Record extracts
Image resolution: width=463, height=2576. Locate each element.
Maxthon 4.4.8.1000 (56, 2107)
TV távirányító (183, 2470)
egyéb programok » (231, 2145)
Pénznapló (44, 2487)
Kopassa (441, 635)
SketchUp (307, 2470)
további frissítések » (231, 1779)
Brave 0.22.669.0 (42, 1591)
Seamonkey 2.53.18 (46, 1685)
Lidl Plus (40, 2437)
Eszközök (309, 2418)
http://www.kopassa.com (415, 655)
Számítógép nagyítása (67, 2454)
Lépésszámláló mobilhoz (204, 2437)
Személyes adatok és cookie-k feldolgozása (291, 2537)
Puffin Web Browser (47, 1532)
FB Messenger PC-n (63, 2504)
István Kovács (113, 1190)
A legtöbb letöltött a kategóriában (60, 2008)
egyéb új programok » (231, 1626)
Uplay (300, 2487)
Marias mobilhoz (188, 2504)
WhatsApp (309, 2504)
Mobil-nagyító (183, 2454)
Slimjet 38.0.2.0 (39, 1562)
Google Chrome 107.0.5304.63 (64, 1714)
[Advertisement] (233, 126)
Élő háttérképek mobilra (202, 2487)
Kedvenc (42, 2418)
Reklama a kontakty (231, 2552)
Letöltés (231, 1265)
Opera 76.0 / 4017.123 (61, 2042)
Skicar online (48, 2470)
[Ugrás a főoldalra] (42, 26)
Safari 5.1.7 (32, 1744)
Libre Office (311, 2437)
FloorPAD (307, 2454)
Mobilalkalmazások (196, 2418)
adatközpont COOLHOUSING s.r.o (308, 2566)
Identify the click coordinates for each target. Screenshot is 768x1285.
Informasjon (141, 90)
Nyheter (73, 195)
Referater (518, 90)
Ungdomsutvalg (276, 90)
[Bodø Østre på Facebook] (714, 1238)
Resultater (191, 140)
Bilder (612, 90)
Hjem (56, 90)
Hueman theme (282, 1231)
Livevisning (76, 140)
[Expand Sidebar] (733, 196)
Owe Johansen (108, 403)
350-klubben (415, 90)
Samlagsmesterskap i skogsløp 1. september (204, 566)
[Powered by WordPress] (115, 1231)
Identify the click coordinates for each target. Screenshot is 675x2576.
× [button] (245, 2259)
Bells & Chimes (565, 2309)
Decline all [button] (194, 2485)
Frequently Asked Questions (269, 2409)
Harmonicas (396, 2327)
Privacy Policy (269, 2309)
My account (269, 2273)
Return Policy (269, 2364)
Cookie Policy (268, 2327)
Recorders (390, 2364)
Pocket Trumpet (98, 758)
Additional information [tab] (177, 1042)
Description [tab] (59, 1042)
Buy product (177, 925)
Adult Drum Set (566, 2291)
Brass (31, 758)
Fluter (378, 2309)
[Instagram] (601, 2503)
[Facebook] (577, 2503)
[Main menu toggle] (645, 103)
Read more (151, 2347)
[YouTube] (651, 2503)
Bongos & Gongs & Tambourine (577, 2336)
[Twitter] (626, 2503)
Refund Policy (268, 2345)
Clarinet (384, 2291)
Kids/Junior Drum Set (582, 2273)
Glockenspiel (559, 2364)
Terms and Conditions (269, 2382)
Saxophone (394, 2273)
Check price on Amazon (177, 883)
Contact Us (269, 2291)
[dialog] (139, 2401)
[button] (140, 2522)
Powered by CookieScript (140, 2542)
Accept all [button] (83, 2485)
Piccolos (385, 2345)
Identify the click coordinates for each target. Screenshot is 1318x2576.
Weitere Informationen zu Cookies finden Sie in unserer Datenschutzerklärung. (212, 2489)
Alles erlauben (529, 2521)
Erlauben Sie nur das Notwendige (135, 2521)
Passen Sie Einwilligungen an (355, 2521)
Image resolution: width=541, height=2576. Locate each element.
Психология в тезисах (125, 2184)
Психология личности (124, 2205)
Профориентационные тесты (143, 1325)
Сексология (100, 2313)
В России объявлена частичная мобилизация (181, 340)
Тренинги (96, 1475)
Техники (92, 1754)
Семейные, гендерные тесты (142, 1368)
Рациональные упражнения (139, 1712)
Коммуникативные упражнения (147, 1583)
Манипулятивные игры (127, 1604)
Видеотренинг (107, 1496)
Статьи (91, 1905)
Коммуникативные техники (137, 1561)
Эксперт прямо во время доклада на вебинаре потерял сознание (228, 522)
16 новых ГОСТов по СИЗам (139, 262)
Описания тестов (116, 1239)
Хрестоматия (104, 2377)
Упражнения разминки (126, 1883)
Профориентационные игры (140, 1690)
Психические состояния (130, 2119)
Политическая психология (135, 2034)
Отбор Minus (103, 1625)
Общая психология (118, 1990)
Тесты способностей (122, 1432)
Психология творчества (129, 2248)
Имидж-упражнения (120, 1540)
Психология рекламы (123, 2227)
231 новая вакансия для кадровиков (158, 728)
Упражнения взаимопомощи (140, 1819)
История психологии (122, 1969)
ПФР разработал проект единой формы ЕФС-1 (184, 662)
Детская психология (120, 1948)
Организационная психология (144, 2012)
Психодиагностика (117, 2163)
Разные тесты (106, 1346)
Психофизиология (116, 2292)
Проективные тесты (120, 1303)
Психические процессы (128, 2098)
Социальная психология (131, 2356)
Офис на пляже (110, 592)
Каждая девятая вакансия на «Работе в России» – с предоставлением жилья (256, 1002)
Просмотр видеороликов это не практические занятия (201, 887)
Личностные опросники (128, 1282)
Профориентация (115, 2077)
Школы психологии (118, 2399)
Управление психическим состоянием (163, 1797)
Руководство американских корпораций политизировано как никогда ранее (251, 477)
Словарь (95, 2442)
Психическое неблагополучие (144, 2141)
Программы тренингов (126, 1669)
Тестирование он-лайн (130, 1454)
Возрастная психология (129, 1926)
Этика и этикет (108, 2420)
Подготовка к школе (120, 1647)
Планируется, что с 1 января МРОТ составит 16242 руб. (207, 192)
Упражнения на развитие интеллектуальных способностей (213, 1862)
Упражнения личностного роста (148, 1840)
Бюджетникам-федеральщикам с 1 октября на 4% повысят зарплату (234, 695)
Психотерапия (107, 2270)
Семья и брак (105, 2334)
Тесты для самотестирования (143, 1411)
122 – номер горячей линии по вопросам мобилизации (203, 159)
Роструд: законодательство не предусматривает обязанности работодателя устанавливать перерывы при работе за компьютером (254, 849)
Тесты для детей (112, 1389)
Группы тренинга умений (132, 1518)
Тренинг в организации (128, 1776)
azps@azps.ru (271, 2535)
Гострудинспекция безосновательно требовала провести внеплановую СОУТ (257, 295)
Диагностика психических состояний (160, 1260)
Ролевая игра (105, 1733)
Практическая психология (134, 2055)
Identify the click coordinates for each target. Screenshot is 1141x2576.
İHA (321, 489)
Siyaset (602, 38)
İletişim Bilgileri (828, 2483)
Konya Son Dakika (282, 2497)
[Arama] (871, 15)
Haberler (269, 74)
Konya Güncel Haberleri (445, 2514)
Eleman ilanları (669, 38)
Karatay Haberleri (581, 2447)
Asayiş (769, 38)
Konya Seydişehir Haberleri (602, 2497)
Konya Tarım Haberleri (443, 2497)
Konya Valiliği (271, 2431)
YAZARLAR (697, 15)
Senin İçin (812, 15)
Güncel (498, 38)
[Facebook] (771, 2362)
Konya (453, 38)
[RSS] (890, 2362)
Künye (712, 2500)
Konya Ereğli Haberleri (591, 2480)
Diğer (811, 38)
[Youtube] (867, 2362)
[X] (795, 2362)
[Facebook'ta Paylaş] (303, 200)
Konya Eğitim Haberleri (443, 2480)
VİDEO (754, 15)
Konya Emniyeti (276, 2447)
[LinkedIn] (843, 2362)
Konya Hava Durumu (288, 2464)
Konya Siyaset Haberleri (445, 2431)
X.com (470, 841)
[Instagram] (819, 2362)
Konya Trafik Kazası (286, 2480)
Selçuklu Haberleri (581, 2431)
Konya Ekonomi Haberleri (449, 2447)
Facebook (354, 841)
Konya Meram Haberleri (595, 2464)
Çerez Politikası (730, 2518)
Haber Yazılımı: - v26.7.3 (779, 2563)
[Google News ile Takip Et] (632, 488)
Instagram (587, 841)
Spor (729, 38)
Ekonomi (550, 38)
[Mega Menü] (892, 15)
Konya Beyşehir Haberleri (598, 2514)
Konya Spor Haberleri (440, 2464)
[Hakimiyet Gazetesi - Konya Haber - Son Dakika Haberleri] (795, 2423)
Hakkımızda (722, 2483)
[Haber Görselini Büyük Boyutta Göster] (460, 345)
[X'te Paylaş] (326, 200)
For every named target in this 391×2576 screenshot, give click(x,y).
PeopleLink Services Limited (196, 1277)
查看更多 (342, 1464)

Problem
In the listing above, find the line containing "Психодиагностика (117, 2163)" and the line containing "Подготовка к школе (120, 1647)", then quote both, plus every line between them, exactly as written.

Completed exercise
Психодиагностика (117, 2163)
Разные тесты (106, 1346)
Психофизиология (116, 2292)
Проективные тесты (120, 1303)
Психические процессы (128, 2098)
Социальная психология (131, 2356)
Офис на пляже (110, 592)
Каждая девятая вакансия на «Работе в России» – с предоставлением жилья (256, 1002)
Просмотр видеороликов это не практические занятия (201, 887)
Личностные опросники (128, 1282)
Профориентация (115, 2077)
Школы психологии (118, 2399)
Управление психическим состоянием (163, 1797)
Руководство американских корпораций политизировано как никогда ранее (251, 477)
Словарь (95, 2442)
Психическое неблагополучие (144, 2141)
Программы тренингов (126, 1669)
Тестирование он-лайн (130, 1454)
Возрастная психология (129, 1926)
Этика и этикет (108, 2420)
Подготовка к школе (120, 1647)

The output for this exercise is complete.